The powerful businessman, I like him less.
But want him more.
What’s with that?
And the way he looked at me, he seems to be suffering the same symptoms. As though he’s drawn to me against his better judgment.
But to
what ends?
What is this all about? What does he want me here for?
It’s not just to get into my panties, I’m sure.
I sit straight suddenly, drying my eyes with the backs of my hands. This is not me. I don’t wallow, and I don’t feel sorry for myself. I’m a survivor. I do what needs to be done. Fancy job and apartment or not, it’s up to me what I choose to do from now on.
Resolved, I roll up my damp sleeves and throw my suitcase onto the biggest damn bed I’ll ever have the pleasure of sleeping in and begin to unpack my clothes. I don’t know how long this ride is going to last, but I may as well enjoy the benefits.
I’m just arranging my toiletries on the marble bathroom vanity when I hear my phone begin to ring with a FaceTime call. Making my way back into the bedroom—my bedroom!—I swipe up my cell from the bed.
‘You’re in trouble!’ sings the Phillips collective as the screen fills with the eager faces of Amber and Byron’s children.
‘Auntie Rose, do they eat frog’s legs in France?’ asks Matty as he pulls a face of disgust. ‘And do snails taste like snot? Auntie Rose? I can see right up your nose.’
I begin to chuckle but don’t get a chance to answer his question as his sister, Edie, almost climbs over his head, eager to speak.
‘My turn! My turn!’ she sings.
‘Oi, get off, Edie.’
I see nothing but the blur of the white ceiling as the pair fight over the iPad. A beat later, the screen is filled with a close up of Matty’s face again.

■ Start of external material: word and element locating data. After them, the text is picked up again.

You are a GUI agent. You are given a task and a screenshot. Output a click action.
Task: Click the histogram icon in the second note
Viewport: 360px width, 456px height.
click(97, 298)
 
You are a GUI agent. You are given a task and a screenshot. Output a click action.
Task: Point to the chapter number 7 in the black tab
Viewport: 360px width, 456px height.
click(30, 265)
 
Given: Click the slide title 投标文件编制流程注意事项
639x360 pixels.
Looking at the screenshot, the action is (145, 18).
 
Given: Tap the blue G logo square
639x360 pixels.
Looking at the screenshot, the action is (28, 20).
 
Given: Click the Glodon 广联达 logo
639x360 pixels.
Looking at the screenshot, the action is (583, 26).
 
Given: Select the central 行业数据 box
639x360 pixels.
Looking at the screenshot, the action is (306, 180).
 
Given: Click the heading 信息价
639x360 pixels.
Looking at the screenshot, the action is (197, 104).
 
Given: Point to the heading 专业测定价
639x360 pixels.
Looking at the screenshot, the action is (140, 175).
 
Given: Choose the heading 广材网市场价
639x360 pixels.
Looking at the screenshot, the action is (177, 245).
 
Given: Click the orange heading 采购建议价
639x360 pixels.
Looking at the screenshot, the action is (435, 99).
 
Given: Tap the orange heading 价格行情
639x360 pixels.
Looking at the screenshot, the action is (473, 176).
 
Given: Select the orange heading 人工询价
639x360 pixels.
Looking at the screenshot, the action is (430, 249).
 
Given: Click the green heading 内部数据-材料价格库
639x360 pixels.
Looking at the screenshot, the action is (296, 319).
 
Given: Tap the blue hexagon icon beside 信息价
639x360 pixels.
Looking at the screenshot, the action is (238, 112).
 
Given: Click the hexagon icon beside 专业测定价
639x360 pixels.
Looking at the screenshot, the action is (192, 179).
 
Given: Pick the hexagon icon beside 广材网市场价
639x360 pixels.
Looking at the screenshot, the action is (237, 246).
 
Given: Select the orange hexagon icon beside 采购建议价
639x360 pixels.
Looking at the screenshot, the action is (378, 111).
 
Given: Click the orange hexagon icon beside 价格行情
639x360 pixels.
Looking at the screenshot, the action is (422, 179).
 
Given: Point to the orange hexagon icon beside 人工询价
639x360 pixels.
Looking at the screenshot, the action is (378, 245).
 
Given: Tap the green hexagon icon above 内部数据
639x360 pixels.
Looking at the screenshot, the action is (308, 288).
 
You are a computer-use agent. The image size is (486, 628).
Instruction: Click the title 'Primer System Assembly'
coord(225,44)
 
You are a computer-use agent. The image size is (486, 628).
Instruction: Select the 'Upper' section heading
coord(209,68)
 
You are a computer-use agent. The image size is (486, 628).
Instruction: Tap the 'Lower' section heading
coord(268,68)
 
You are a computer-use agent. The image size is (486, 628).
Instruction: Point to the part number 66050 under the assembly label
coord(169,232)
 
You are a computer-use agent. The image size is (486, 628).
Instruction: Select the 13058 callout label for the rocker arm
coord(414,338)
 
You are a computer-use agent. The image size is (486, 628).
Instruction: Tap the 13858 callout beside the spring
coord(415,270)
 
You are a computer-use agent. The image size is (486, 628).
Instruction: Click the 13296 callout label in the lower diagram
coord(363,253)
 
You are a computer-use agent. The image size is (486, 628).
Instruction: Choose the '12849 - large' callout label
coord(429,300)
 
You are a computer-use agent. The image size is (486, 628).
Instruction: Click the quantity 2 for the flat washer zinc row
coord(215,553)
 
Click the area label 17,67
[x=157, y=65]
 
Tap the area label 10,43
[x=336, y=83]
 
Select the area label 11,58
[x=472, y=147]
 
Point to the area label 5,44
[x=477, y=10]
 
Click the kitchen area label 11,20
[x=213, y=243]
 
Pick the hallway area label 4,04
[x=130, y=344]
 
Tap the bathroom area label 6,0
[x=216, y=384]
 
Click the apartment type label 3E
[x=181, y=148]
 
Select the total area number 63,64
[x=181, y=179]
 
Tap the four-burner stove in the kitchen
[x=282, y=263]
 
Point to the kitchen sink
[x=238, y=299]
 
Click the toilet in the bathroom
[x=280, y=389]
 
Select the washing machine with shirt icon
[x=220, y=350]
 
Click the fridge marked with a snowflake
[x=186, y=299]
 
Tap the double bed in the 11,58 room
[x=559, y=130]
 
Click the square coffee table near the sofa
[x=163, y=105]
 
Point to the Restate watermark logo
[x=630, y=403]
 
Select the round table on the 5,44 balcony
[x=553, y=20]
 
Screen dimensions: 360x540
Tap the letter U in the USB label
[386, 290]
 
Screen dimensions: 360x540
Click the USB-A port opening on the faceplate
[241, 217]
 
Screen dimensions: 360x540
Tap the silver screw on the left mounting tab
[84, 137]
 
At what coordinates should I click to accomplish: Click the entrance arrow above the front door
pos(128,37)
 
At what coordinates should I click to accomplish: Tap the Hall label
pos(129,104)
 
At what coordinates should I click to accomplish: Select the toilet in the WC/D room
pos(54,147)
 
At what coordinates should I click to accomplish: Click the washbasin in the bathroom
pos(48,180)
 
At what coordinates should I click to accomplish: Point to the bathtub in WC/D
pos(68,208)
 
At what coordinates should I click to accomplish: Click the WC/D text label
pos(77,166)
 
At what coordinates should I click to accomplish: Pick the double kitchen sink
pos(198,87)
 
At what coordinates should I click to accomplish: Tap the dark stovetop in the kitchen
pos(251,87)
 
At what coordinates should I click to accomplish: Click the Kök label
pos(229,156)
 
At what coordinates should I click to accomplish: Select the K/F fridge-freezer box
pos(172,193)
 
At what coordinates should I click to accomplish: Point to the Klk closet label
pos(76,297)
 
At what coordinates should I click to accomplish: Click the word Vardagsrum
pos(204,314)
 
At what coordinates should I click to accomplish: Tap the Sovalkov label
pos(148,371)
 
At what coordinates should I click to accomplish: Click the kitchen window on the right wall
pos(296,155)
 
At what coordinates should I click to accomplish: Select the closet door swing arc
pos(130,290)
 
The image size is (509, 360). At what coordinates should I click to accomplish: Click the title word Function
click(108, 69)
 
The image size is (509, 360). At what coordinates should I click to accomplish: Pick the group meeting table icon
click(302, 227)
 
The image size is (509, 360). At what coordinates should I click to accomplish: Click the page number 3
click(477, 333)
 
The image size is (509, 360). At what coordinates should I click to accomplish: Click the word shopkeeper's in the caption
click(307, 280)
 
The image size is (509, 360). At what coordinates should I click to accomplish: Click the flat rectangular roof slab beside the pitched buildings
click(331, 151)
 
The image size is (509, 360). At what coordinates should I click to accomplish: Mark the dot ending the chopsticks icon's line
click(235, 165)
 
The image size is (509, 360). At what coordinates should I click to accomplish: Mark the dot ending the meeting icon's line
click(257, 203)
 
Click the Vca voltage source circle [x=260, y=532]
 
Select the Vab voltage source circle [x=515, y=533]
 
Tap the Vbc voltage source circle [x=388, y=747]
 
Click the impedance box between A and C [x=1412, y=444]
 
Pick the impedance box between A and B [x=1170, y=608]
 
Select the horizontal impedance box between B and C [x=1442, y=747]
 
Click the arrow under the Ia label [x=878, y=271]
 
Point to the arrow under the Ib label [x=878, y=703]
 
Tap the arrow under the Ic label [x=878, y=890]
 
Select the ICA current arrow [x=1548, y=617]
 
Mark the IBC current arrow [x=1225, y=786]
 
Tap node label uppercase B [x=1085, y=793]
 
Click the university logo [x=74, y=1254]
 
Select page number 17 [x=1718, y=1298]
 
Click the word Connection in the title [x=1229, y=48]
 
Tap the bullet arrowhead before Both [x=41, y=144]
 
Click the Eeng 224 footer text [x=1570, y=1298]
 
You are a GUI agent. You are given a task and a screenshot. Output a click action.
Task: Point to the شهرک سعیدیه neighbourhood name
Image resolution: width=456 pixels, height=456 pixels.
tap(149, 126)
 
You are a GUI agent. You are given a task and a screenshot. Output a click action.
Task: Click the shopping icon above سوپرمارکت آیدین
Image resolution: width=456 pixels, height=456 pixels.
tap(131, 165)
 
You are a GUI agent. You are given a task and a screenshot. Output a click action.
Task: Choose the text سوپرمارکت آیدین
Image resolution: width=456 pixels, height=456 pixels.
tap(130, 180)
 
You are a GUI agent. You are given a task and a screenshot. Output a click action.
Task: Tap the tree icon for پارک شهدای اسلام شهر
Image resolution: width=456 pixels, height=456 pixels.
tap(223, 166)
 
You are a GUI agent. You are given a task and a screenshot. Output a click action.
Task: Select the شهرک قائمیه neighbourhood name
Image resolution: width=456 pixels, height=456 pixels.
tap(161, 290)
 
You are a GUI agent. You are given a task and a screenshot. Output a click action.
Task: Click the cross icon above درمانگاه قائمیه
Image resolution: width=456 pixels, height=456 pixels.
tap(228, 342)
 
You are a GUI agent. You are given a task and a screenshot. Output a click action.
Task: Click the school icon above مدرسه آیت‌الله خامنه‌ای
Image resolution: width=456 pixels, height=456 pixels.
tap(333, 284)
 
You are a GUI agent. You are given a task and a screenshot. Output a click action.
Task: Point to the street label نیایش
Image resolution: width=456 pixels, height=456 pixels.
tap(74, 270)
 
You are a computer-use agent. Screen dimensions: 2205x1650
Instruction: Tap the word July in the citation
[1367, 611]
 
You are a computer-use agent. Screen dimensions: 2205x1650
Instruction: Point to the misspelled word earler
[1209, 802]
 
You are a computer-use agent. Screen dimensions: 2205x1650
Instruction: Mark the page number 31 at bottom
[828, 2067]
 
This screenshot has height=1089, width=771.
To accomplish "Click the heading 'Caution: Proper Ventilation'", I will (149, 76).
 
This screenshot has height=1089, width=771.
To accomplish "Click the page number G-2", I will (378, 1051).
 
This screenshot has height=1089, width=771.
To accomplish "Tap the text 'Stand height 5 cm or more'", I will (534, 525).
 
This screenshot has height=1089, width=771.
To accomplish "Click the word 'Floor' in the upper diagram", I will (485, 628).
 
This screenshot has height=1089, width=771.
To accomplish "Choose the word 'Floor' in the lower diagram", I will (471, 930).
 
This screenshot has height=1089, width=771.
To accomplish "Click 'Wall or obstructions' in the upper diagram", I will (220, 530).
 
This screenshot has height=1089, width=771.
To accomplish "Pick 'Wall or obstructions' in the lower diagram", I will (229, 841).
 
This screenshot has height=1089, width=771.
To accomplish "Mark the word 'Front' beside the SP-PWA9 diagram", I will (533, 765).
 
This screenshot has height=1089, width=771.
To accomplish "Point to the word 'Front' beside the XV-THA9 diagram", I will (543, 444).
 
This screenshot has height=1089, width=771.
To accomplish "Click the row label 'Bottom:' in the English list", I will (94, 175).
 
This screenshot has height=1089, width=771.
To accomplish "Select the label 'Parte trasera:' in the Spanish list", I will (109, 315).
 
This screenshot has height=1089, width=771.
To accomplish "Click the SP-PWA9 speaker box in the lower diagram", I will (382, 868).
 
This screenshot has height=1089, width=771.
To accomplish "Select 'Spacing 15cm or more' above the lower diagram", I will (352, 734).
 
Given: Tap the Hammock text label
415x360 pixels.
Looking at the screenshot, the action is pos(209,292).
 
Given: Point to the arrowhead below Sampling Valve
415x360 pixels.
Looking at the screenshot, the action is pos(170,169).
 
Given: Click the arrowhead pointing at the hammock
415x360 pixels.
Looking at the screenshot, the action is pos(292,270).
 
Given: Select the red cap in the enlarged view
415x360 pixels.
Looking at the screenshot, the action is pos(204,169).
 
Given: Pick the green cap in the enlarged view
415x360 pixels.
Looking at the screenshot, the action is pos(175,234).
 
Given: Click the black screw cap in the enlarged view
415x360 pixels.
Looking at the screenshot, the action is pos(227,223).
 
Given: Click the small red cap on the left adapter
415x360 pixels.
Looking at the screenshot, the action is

‘Daaad!’ His mouth opens so wide that I can almost see his tonsils. ‘Edie’s being a brat again!’
‘Anyone would think you were both kept in a cage,’ Amber grumbles, her face appearing on the screen, albeit briefly.
‘They should be kept in a cage,’ gripes Byron, their dad from somewhere beyond as the iPad is passed to Edie.
‘Am not a brat,’ she retorts, her fair brows pulling in. ‘I just have a joke for Auntie Rose. Can I tell it to you?’ Her blonde curls bounce as her head nods eagerly.